Bueno, en BSD hay una capa de compatibilidad que permite ejecutar aplicaciones linux. Sin embargo, no la he usado para grandes cosas, y no se hasta donde llega. Así que no puedo comentar sobre el tema.

 *Quote:*   

> 
> 
> FreeBSD es más estable que Linux, aunque no me importa porque con Linux es suficiente. Y los *BSD tienen un soporte para hardware que deja bastante que desear.. además de una comunidad muy reducida.
> 
> 

 

Ambos sistemas son estable si no se hacen chorradas. Un escritorio es imposible de mantener estable, porque las aplicaciones cambian todos los días, no están testeadas, y se usan kernels parcheados hasta la saciedad. Se puede conseguir un set estable con linux, aunque por supuesto requiere saber un poco sobre el tema. No todo lo que hay para linux es estable. En este sentido, si queremos un linux ultra-estable, tipo bsd, entonces el rango de aplicaciones y hardware a usar se reduce drásticamente.
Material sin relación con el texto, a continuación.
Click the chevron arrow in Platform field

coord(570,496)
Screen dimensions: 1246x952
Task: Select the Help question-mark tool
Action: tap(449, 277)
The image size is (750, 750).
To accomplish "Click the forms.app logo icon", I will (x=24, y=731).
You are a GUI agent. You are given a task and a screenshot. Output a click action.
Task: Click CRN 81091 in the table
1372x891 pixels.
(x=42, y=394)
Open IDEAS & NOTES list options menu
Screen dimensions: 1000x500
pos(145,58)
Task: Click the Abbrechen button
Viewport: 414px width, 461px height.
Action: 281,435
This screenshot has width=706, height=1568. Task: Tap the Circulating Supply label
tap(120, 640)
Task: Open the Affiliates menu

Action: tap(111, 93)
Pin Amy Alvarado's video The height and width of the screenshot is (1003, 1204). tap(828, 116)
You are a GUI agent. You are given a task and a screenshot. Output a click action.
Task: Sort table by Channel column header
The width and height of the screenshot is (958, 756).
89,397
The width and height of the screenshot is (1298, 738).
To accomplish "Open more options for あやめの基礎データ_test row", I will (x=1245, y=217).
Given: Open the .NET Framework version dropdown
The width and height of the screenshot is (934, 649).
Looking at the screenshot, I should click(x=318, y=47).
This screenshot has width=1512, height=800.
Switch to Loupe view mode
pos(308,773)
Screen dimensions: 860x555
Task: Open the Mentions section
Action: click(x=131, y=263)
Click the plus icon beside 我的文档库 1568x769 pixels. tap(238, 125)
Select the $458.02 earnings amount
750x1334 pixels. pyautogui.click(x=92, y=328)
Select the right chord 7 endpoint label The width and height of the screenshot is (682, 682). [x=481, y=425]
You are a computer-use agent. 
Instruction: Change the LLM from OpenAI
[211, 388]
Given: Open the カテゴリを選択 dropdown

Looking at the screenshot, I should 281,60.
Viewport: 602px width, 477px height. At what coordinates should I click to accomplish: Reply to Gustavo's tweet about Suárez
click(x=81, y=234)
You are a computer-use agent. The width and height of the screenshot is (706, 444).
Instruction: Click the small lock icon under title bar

BSD es así de serie. Todo el hardware que soporta está más que testeado, y va bien.

Quizás te refieras a que es más seguro. Bueno, de serie si. Pero esto es como todo. Si es administrador es bueno cualquier sistema puede ser seguro. De nada sirve bsd si el administrador no sabe lo que está haciendo.

----------

## ensarman

si quieres una distro totalmente estable y que no falle, pues usa Debian... tengo entendido que las aplicaiones de Debian son testeadas hasta decir basta!!! para que este sistema sea totalmente estable por ese motivo Debian sarge se demoro mucho tiempo y con aplicaciones bien antiguas, creo que para que saliera debian etch paso mas de 2 años... 

pero Gentoo es tan estable como lo haga el usuario ya que el usuario es el que configura casi de forma manual su sistema y me da mucha curiosidad de instalrme FreeBSD y por eso ya me estoy bajandome el FreeBSD(ojo no el de Gentoo, sino el original). esa curiosidad me hizo mudarme a Gentoo definitivamente ya que antes usaba Debian etch(testing en ese entonces).

----------

## sirope

Gracias por la recomendacion, antes use Debian, pero lo deje porque los paquetes se estaban pudriendo de viejos, aun en Sid... Debian esta excelente, pero para servidores, y el que quiera una Debian en escritorio, quizas Ubuntu le resulte una mejor opcion... Pero ese es otro asunto, la estabilidad no esta en el SO sino en los paquetes, pero como ya mencione, con Linux me es suficiente, mas estabilidad de la que ya tiene solo seria necesaria en servidores o empresas.. xD. (Ahi nos cantas como te fue con FreeBSD)

----------

## i92guboj

 *el_macnifico wrote:*   

> si quieres una distro totalmente estable y que no falle, pues usa Debian... tengo entendido que las aplicaiones de Debian son testeadas hasta decir basta!!! para que este sistema sea totalmente estable por ese motivo Debian sarge se demoro mucho tiempo y con aplicaciones bien antiguas, creo que para que saliera debian etch paso mas de 2 años... 
> 
> 

 

Por esta misma razón, tampoco es lo más recomendable para un escritorio moderno. Aunque puede andar bien en máquinas antiguas si no necesitas gran cosa.

 *Quote:*   

> me estoy bajandome el FreeBSD(ojo no el de Gentoo, sino el original)

 

Hasta donde llegan mis conocimientos, y si la cosa no ha cambiado, Gentoo/FreeBSD no se ha plasmado en ninguna distro ni hay descargas, por lo cual dudo que puedas descargar otro FreeBSD que no sea el original. Gentoo/FreeBSD es tan solo un documento y un poco de ruido en el foro, que te explica como usar portage bajo FreeBSD. Para la instalación de FreeBSD y todo eso, tendrás que remitirte al handbook de FreeBSD, y a sus cd's de instalación. 

Al menos así era antes, no se si la cosa habrá avanzado, pero lo dudo  :Razz: 

----------

## ps2

Sólo quiero puntualizar que la comunidad *BSD y dentro de ella FreeBSD no tienen nada de reducidas. Por otro lado, en cuanto a decir que su soporte es pésimo para hardware... posiblemente así sea en un portátil "recien" salido, donde el soporte para el hardware no sería completo, al igual que en un sistema Linux y tambien Vista, que no todos los fabricantes han hecho los deberes. Aunque sí es cierto que el soporte hardware de Linux para sistemas enfocados a escritorio es mayor. Eso sí, según dicen, si FreeBSD soporta un hardware específico, lo soporta perfectamente, sin historias raras.

----------